My Date With Reuben

This morning couldn’t come fast enough. I haven’t had a date for a long time and ever since I saw the sign with his name on it I couldn’t get it out of my mind. When it was finally lunchtime I ran downstairs with my car keys in hand and within a few minutes I was approaching the building where it was going to happen.

O, how I longed for this minute. My heart was beating faster and faster. There was no way this date could go wrong. With the name like Reuben, I knew he wouldn’t disappoint. All the signs where pointing to the place where we will finally meet.

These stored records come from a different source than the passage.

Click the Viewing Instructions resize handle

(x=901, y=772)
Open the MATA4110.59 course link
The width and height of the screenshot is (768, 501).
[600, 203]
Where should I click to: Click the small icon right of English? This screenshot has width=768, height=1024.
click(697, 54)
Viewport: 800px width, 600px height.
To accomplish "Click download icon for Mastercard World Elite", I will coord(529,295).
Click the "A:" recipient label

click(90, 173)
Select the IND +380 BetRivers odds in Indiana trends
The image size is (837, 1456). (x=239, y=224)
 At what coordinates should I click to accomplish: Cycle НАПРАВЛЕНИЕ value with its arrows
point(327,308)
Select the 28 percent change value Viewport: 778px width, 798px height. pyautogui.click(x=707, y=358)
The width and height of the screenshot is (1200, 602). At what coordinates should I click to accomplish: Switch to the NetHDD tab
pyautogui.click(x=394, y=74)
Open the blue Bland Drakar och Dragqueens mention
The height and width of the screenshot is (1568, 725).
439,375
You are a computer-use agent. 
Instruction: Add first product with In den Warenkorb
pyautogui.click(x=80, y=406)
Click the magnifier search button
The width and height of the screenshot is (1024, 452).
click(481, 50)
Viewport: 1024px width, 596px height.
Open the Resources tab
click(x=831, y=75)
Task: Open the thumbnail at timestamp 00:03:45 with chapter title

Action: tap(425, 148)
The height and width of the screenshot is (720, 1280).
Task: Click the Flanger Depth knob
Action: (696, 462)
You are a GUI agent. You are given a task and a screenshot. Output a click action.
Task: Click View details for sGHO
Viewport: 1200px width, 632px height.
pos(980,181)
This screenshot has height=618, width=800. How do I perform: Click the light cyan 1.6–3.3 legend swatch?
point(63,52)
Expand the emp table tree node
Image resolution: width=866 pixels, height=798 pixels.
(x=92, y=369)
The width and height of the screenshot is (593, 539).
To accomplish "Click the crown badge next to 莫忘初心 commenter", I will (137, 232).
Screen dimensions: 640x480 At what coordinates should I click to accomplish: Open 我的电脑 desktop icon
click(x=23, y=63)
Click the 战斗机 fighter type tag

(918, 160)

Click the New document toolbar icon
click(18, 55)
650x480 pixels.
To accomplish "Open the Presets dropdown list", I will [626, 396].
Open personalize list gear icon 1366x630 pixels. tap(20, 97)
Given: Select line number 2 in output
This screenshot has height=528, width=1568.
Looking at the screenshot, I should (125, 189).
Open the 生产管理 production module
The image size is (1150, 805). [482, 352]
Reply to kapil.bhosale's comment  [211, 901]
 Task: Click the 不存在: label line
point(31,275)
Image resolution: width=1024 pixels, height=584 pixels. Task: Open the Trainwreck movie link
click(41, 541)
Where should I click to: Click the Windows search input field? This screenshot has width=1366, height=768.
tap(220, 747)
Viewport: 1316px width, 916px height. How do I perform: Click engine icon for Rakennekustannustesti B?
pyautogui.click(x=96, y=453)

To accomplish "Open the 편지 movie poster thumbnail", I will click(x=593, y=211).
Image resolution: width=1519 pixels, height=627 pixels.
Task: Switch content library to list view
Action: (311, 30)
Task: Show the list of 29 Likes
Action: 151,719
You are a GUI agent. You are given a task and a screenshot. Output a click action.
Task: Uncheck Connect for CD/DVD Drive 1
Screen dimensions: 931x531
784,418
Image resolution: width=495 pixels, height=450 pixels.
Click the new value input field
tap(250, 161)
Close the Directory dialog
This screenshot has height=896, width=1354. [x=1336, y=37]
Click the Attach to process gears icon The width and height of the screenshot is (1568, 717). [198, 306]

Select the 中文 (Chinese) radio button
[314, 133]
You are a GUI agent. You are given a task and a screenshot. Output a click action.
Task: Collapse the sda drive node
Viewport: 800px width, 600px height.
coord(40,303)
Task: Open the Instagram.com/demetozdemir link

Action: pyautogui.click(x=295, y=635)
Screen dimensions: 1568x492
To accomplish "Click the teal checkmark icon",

My heart was pounding and the things happening with my mind and body could only be understood by an experienced medical professional. I timidly approached the counter and whispered: “Reuben, please”. The wait was becoming unbearable. I had to run outside to see if he was ready.

He was getting dressed. My lips were smacking in anticipation. I ran back inside.

Then out again.

This was starting to feel like torture. Sweet, sweet torture. I was ready to explode. Finally he was mine. I stared lustily, he was all there – seductively spread in front of me, on a slightly grilled hoagie roll, covered with slices of thick-cut pastrami, cheese, sauerkraut and topped with the thousand island dressing, so hot, steamy and beautiful.

His smell took over my car turning it into a prison of anticipation and impatience. We still had to get back to my place. I couldn’t keep my eyes on the road.

I couldn’t think of anything else, I just wanted to touch this hot mess with my lips, swollen with desire. I don’t remember much of the ride. Finally we were alone.

The short ride helped me regain my senses. I wanted this to last as long as I could, and this I could control for a change.

I could, of course, dig in face first, impatiently devouring my beloved Reuben, tearing into the hot dog, pastrami, roll, taking greedy bites until nothing was left. Or I could take it slow, savoring a bite after delicious bite. The choice was hard. Maybe I should’ve made it a threesome so I could experience it in every way. I chased impure thoughts out of my head.

Slowly I started to cut it in small pieces. Sauerkraut juices mixed with dressing were getting me even more excited. O, what a pleasure every small bite was. I could do this for hours.

Finally it was over. I thought about smoking a cigarette but then remembered that I quit 13 years ago. Reuben almost made me get back to the old habit. I listened to the music instead.

“The best four dollar date I ever had” I thought to myself making imaginary smoke rings, “I wouldn’t mind doing this again”
Hot Dog Haven, Armour Rd. Kansas City,MO.